Question

A body initially at rest and sliding along a frictionless track from a height h(as shown in the figure) just completes a vertical circle of diameter AB=D. The height h is equal to.

Answer 1

Hint : The mechanical energy formula states that mechanical energy is the sum of kinetic energy and the potential energy of the object.
Total Energy= K.E. + P.E.
Total Energy= $\dfrac{1}{2}m{v^2} + mgh$ .

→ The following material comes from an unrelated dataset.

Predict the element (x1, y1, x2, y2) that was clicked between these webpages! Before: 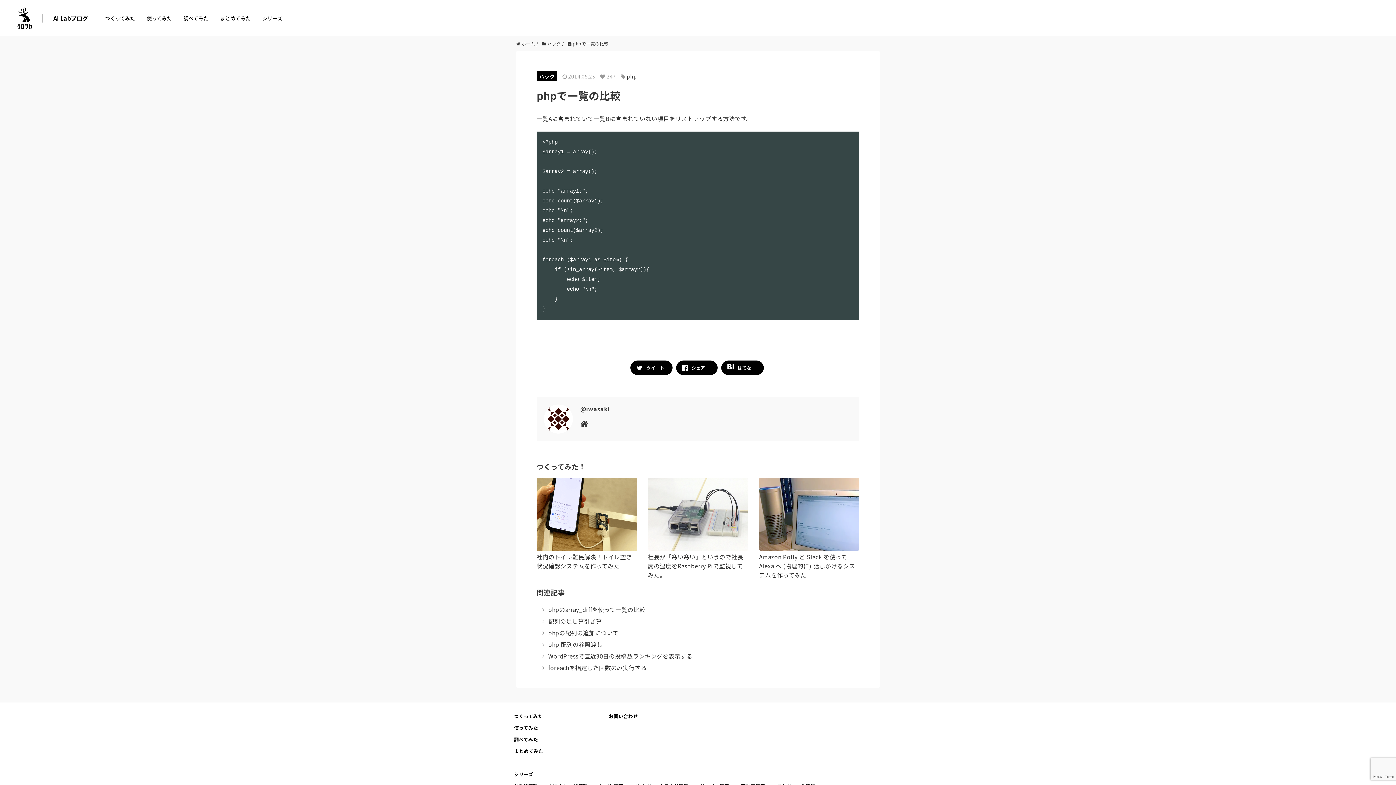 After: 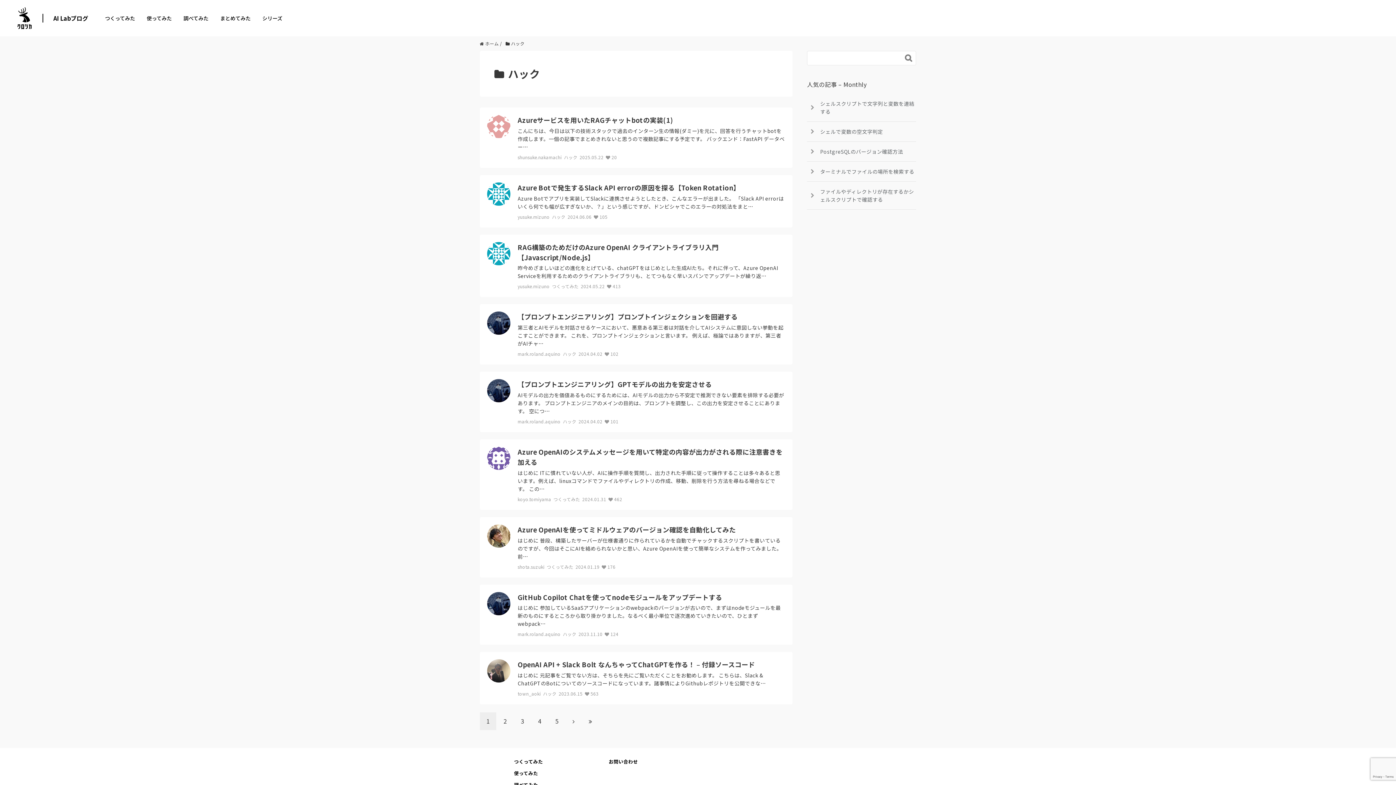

Complete Step By Step Answer:
As we know that the total initial energy of the body when it is in rest is equal to the potential energy. So,
Total energy at the start = $mgh$
Where
$h$ is the initial height
$g$ is gravity
$m$ is the mass of the body
We also know that the total energy of the body at point B is the sum of kinetic and potential energy. So,
Total energy at point B= $\dfrac{1}{2}m{v^2} + mgD$
Where
$m$ is the mass of the body
$g$ is the gravity
$D$ is the height of the body, since the body is circular in shape we will consider the diameter as the height.
$v$ is the speed required for the rotation of the body, It is the minimum velocity required by the body to overcome the centripetal force while sliding down the hill top.
$v = \sqrt {rg} = \sqrt {\dfrac{{Dg}}{2}}$
Since, radius( $r$ )= $\dfrac{D}{2}$
Now,
Total Energy at start = Total Energy at point B
$mgh = \dfrac{1}{2}m{v^2} + mgD \\\ mgh = \dfrac{1}{2}m{(\sqrt {\dfrac{{Dg}}{2}} )^2} + mgD \\\ mgh = \dfrac{1}{2}m\dfrac{D}{2}g + mgD \\\ mgh = \dfrac{1}{4}mgD + mgD \\\ mgh = \dfrac{5}{4}mgD \\\ h = \dfrac{5}{4}D \\\$
Hence, the initial height of the body is equal to five fourth of the diameter of the body.

Note :
The mechanical energy is conserved only when we ignore the external factors like air resistance, friction etc. If we include these factors then the mechanical energy is not equal to the sum of kinetic and potential energy.